Provided material:

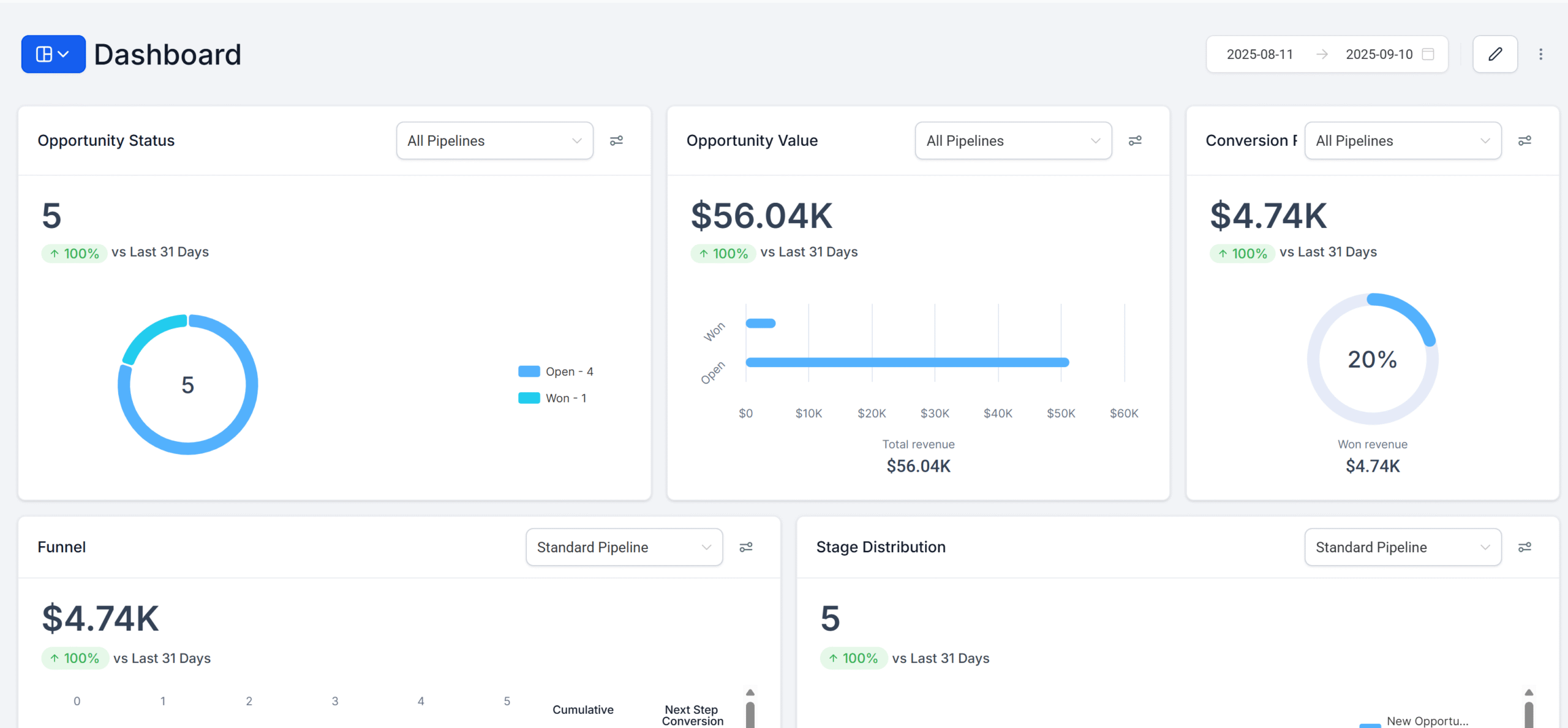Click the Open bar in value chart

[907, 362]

==

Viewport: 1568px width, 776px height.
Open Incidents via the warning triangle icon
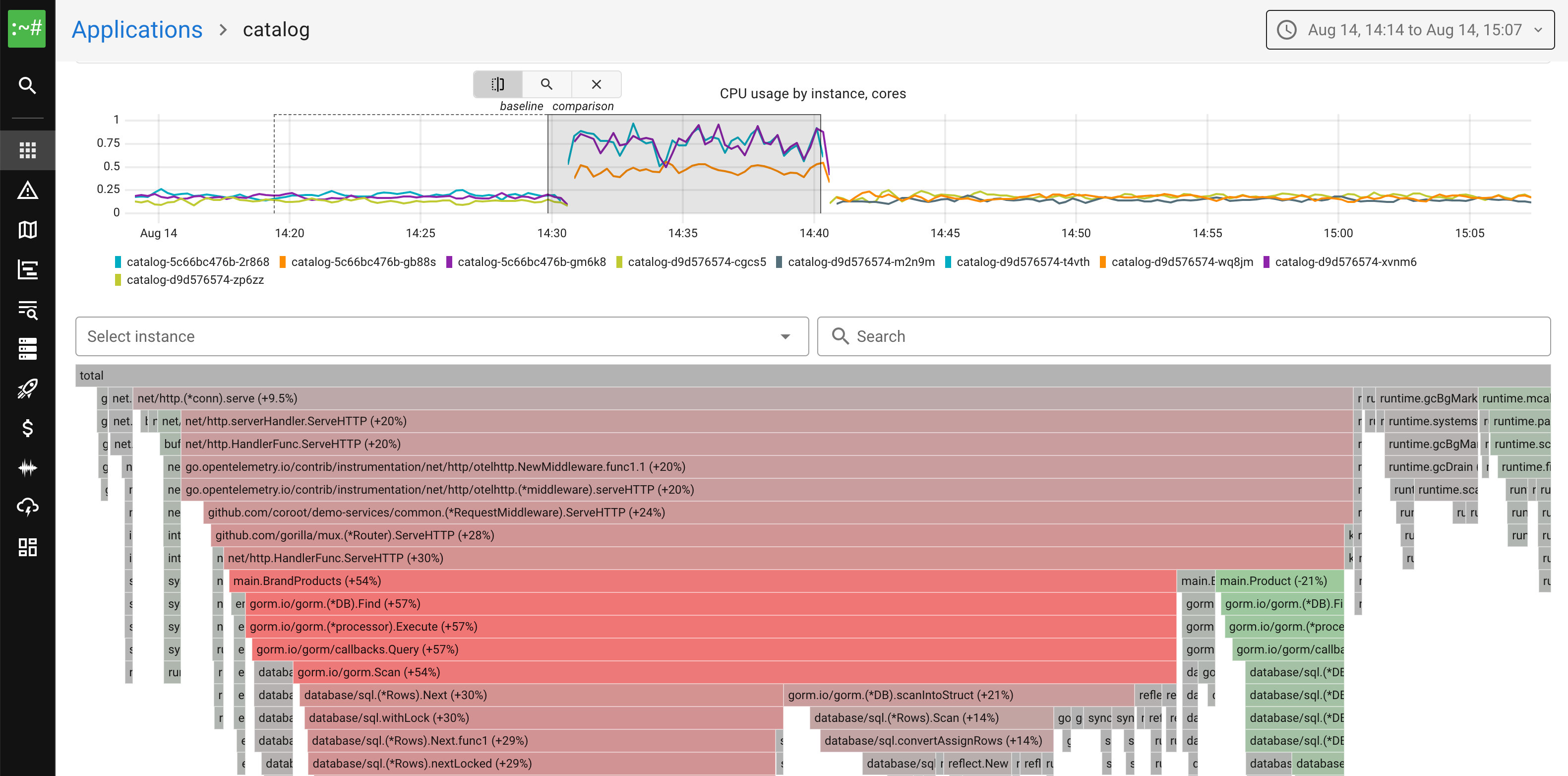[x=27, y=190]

* * *

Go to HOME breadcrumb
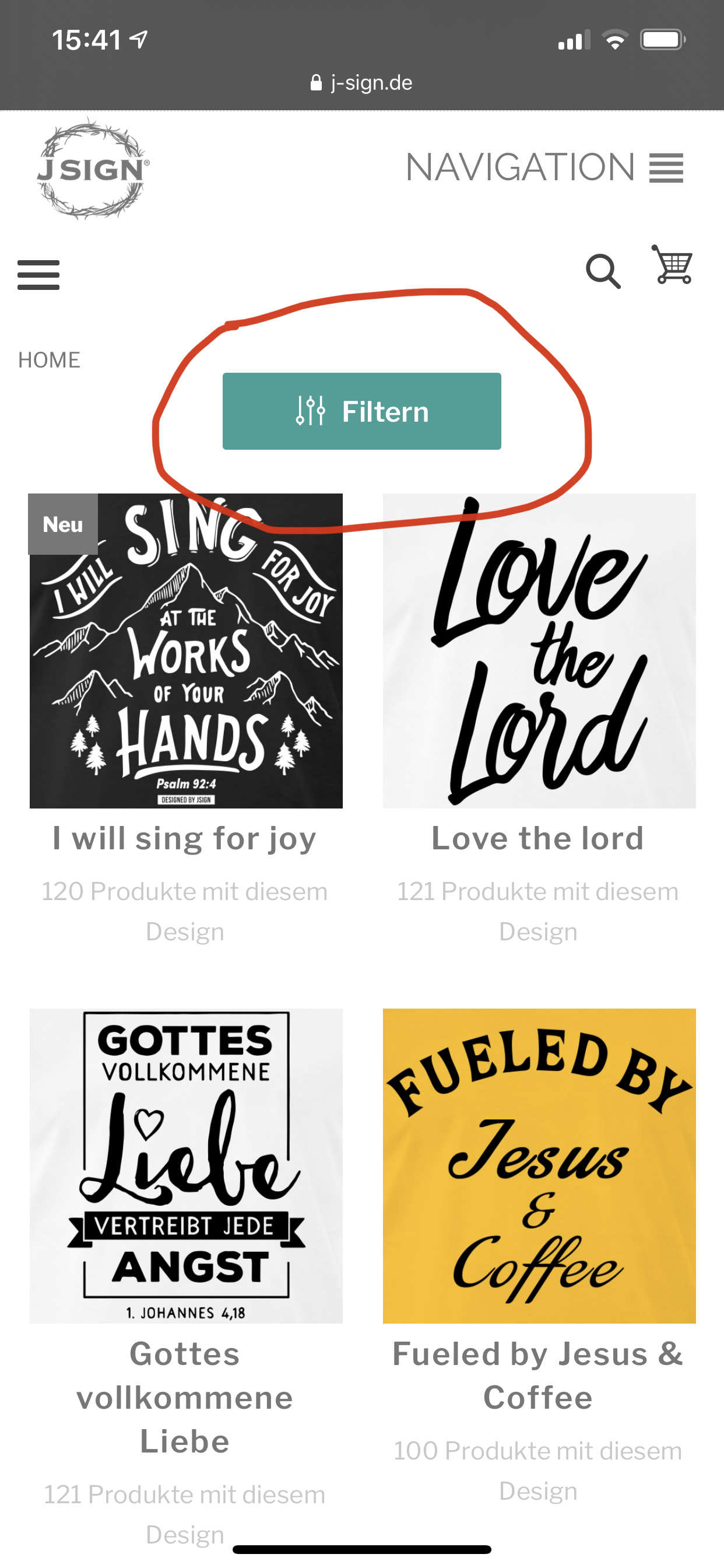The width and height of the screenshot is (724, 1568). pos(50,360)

What to produce: Write out the lines from the one containing "Viewport: 1568px width, 776px height." through the one containing "[x=27, y=190]", including both of those lines, and omit the pictures.

Written response:
Viewport: 1568px width, 776px height.
Open Incidents via the warning triangle icon
[x=27, y=190]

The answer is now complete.